Having released a successful home kit in 2023 inspired by the blue and orange Marshallese flag, their latest project is a new “No-Home Jersey”. Decorated with the islands’ unique flora, fauna and cultural emblems, and bearing the number 1.5 – the global temperature rise seen by Pacific nations as a fatal tipping point. The shirt caught fans’ attention when launched online, before something strange started to happen. In each picture posted on social media, scraps of the shirt disappeared in what was a starkly clear message. “Existentially the country faces a huge crisis with climate change,” Webb says. “We wanted to make something which is both a celebration of the country, but also drawing attention to the fact there’s a very real threat.”.
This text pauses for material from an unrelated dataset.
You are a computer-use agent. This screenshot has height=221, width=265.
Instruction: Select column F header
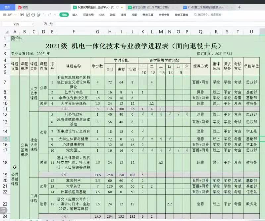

Nowhere in the Marshall Islands is safe from the risk of flooding – not even the president’s house – and Webb has seen the effects for himself. “When you’re on the islands, you can see the impact it has on day-to-day life. There are risks from rising tides, storms and flash flooding, and people have to build sea walls outside their homes, to try and protect them.”. He recalls the day his group of coaches hoped to put on the islands’ first-ever domestic tournament on Majuro, the “capital” atoll that curves for 25 miles around a central lagoon. “We were hit by an absolute deluge. Even though the pitch was under cover, people couldn’t get there because of flooding. It’s a tropical island, but because the rain is so ferocious it can happen very quickly.”.
Most of Majuro’s population are squeezed into the eastern end, in a conurbation known as Delap-Uliga-Djarrit, or D-U-D. “We’ve been thinking about approaching Rory Delap for sponsorship,” Webb jokes. At other points on the atoll, such as Jenrok, where the new stadium has been built, the land’s entire width could conceivably be crossed by a trademark Delap long throw. The coaching team divide their overseas trips between Majuro and the small town of Springdale, Arkansas. As the headquarters of a poultry producer with connections to the islands, it has become the unlikely centre of Marshallese life beyond the Pacific. Springdale was the location for a four-day women’s futsal – five-a-side indoor football – camp early last year, at which players travelled from Texas and California to try out as international players.